It's one of those ideas that sounds nice in theory, but doesn't survive contact with the real world. In the same way that many people would say that you shouldn't negotiate with terrorists or kidnappers; but if it's their loved one who's being held and tortured they'll very quickly change their mind.

Getting to a world where no one pays ransoms and the ransomware groups give up and go away would be the ideal, and we'd all love to get there. But outlawing paying ransoms basically sacrificing everyone who gets ransomwared in the meantime until we get to that state for the greater good.

And where companies get hit, they'll try hard to find ways around that, because the alternative may well be shutting down the business. But if something like a hospital gets hit, are governments really going to be able to stand behind the "you can't pay a ransom" policy when that could directly lead to deaths?
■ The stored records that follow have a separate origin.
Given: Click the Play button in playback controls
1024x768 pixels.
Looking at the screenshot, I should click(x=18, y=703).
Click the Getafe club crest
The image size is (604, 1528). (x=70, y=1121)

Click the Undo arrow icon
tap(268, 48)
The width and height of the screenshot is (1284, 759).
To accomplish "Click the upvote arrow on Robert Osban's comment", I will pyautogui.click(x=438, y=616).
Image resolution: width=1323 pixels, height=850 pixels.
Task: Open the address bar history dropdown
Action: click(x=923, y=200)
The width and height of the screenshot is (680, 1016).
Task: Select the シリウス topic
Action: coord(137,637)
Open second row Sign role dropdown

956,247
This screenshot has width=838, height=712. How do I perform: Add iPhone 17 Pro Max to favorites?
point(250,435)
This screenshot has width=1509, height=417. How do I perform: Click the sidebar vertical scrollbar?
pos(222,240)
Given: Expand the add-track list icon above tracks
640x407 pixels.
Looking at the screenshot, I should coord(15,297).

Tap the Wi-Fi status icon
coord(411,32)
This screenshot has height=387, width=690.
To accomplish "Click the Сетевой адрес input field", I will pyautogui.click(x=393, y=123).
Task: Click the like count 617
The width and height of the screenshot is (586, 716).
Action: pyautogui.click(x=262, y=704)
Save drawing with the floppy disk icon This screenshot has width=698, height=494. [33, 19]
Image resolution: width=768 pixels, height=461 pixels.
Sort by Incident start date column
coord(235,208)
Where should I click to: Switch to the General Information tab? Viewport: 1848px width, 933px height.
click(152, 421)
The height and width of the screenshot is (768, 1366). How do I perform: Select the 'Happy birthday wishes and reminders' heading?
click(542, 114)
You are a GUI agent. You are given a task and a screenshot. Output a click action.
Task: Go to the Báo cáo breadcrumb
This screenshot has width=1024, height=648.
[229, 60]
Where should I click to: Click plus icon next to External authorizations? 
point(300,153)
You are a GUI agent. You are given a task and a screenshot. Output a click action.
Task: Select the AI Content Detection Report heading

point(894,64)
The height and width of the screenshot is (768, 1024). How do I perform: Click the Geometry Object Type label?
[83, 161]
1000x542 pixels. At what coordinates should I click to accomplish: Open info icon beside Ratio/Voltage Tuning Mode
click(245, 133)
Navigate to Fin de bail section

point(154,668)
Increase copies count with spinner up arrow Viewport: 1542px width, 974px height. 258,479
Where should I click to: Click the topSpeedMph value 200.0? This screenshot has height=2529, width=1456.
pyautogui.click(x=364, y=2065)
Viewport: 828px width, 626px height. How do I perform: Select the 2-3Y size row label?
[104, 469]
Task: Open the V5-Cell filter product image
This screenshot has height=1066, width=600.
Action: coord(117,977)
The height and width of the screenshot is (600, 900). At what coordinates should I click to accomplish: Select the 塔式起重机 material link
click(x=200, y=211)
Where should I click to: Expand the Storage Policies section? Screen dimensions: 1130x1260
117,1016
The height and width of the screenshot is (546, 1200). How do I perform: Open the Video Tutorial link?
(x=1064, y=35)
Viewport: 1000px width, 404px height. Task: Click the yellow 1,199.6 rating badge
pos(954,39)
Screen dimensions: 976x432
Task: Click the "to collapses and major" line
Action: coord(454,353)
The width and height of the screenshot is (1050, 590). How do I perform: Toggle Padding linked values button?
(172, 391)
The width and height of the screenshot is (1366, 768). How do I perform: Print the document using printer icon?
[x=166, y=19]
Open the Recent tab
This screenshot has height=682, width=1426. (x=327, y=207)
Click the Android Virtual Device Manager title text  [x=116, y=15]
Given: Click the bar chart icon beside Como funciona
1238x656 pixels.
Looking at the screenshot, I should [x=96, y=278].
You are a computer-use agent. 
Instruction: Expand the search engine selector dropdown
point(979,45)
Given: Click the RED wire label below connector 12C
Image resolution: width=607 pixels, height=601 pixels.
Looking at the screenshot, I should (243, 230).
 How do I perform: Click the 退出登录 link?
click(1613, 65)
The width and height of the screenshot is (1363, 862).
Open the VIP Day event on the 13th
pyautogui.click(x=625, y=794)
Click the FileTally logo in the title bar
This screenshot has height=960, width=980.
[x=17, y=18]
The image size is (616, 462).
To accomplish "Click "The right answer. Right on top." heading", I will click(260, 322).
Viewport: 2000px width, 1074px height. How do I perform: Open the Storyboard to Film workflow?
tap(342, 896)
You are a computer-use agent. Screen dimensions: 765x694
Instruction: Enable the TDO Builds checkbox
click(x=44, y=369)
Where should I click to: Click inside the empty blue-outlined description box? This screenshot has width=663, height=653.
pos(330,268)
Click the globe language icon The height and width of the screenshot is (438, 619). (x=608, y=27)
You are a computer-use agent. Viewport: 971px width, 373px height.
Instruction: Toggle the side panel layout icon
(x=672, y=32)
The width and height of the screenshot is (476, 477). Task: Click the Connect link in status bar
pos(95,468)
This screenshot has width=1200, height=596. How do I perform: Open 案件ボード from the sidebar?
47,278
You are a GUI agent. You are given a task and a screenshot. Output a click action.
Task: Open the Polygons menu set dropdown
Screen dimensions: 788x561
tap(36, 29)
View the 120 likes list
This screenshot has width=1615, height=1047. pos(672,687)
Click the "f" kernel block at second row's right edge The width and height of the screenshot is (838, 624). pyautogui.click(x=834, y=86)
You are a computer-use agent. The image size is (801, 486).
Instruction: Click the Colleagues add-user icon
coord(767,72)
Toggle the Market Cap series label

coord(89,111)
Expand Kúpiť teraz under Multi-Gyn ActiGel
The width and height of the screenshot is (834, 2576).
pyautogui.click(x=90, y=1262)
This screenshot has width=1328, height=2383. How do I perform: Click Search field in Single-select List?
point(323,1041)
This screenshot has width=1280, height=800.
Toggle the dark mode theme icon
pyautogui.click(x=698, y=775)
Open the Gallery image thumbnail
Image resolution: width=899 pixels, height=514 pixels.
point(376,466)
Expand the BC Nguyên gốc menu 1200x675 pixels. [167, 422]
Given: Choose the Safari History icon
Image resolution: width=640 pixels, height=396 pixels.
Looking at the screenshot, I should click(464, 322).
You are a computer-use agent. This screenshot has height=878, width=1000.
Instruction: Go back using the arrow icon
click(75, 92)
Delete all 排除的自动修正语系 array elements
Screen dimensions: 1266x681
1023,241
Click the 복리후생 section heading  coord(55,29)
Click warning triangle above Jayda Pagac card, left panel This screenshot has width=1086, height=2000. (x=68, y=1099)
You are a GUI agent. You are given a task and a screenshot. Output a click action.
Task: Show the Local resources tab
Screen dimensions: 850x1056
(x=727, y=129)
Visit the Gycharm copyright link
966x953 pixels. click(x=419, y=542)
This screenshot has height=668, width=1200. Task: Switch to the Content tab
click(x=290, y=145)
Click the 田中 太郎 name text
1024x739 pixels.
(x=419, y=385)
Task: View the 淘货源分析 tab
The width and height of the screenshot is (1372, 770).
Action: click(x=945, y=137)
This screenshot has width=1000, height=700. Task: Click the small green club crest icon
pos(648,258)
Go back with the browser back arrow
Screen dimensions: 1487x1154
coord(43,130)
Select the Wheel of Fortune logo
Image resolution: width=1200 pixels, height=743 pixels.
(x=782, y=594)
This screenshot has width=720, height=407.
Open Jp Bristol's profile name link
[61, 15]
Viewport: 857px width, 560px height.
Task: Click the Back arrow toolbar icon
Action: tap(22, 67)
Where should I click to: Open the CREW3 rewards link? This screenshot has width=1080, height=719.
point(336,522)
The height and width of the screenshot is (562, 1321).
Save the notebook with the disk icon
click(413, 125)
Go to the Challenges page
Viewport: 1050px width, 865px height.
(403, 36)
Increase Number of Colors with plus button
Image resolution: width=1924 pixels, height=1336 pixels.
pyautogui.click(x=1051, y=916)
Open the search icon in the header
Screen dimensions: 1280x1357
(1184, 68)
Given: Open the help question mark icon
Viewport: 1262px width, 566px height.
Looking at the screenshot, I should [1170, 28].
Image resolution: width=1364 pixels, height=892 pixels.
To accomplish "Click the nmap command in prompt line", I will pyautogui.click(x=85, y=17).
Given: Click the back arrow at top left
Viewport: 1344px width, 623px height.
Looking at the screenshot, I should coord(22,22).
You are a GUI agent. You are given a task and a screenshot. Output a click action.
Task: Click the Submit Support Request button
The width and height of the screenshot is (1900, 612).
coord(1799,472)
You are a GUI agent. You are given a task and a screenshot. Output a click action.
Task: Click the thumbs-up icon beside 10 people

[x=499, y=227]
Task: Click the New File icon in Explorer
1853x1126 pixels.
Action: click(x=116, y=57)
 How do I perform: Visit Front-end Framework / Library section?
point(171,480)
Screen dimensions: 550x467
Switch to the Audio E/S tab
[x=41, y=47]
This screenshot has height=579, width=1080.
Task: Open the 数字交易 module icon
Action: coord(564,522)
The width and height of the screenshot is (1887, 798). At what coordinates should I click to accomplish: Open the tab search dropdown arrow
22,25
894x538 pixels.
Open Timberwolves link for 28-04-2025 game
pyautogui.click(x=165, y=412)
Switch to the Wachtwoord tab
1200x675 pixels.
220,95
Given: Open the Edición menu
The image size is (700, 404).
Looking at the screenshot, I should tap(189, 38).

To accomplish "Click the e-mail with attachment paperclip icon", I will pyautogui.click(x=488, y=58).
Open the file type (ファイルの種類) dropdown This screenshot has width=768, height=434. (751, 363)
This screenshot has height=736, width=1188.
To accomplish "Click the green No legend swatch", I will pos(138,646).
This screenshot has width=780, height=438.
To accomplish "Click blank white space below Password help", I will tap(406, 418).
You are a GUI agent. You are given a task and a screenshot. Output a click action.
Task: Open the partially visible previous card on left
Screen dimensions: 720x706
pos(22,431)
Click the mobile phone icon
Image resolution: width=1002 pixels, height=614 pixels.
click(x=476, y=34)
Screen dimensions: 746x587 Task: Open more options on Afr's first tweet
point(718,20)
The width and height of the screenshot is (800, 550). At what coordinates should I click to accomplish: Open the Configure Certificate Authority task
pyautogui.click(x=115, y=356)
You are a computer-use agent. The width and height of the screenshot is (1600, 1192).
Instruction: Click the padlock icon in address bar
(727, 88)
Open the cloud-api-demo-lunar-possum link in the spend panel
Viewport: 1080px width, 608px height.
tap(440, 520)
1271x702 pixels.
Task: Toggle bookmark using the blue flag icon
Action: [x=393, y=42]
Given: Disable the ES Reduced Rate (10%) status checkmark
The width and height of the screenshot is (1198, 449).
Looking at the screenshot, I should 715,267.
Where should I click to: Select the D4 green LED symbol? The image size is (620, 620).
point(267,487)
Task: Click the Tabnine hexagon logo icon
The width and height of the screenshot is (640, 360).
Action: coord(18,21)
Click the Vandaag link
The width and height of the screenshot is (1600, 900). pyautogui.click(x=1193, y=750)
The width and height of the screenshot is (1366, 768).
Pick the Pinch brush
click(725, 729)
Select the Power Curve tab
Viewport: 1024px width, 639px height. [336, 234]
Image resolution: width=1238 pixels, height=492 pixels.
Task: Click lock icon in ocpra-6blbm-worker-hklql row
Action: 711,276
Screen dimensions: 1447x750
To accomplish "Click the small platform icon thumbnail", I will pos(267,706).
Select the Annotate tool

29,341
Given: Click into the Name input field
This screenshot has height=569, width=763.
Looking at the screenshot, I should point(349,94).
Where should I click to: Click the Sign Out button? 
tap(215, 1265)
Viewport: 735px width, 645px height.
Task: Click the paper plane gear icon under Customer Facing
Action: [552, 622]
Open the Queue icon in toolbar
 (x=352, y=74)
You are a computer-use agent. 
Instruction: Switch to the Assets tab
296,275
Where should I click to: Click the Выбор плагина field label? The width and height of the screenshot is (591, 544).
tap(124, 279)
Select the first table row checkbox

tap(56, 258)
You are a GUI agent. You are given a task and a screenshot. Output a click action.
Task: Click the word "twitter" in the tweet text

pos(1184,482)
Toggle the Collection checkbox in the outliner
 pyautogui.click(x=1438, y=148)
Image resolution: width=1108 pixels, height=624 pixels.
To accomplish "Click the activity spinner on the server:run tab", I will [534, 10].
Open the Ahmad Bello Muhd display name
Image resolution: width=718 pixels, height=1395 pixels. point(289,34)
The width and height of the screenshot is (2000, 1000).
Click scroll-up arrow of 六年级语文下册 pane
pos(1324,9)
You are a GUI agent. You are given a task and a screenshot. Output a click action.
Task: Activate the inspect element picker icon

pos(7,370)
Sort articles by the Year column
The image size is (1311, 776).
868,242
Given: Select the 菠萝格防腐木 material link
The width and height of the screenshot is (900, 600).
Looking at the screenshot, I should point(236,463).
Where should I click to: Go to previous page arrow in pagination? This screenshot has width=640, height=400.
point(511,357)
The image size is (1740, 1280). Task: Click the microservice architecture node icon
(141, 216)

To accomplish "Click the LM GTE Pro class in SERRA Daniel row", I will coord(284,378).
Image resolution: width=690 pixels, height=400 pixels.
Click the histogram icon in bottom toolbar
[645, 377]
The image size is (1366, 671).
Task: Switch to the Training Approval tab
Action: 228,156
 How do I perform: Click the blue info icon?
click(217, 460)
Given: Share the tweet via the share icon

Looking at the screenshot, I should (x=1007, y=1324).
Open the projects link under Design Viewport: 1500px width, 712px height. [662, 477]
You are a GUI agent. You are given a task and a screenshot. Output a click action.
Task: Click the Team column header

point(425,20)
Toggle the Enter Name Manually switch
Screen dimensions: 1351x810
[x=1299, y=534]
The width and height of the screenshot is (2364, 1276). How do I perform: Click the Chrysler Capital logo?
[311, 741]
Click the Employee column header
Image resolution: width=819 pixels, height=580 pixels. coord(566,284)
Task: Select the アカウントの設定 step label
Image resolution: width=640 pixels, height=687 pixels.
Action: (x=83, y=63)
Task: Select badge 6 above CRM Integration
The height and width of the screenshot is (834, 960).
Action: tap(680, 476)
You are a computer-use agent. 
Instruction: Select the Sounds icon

I work in the state government space. Many targets/victims of ransomware are small/local government agencies and the ransom demands are greater than their annual budgets. Not every agency is big enough to have someone (bored) come in on Sunday, notice stuff getting encrypted and then run in to the server room and hit the big red button like Virginia's legislature in 2021[0].

Many ransoms are far more than the victim can actually pay. Not all ransom payments result in a decryption key that actually works.

Notes:

0 - https://www.nbcnews.com/politics/politics-news/officials-vir...

I don't think you can enforce such a rule. I think it's a good approach too.

Another issue is that not paying up and risking restore from underfunded ops dept. might be more expensive than paying up AND making a selected executive look bad. And we can't have that, can we.

All that does is make the problem more expensive by whatever cut the middle men who will pop up take and however much the overhead of the obfuscation is. It might reduce payments at the margin, but probably not enough to be worth the cost.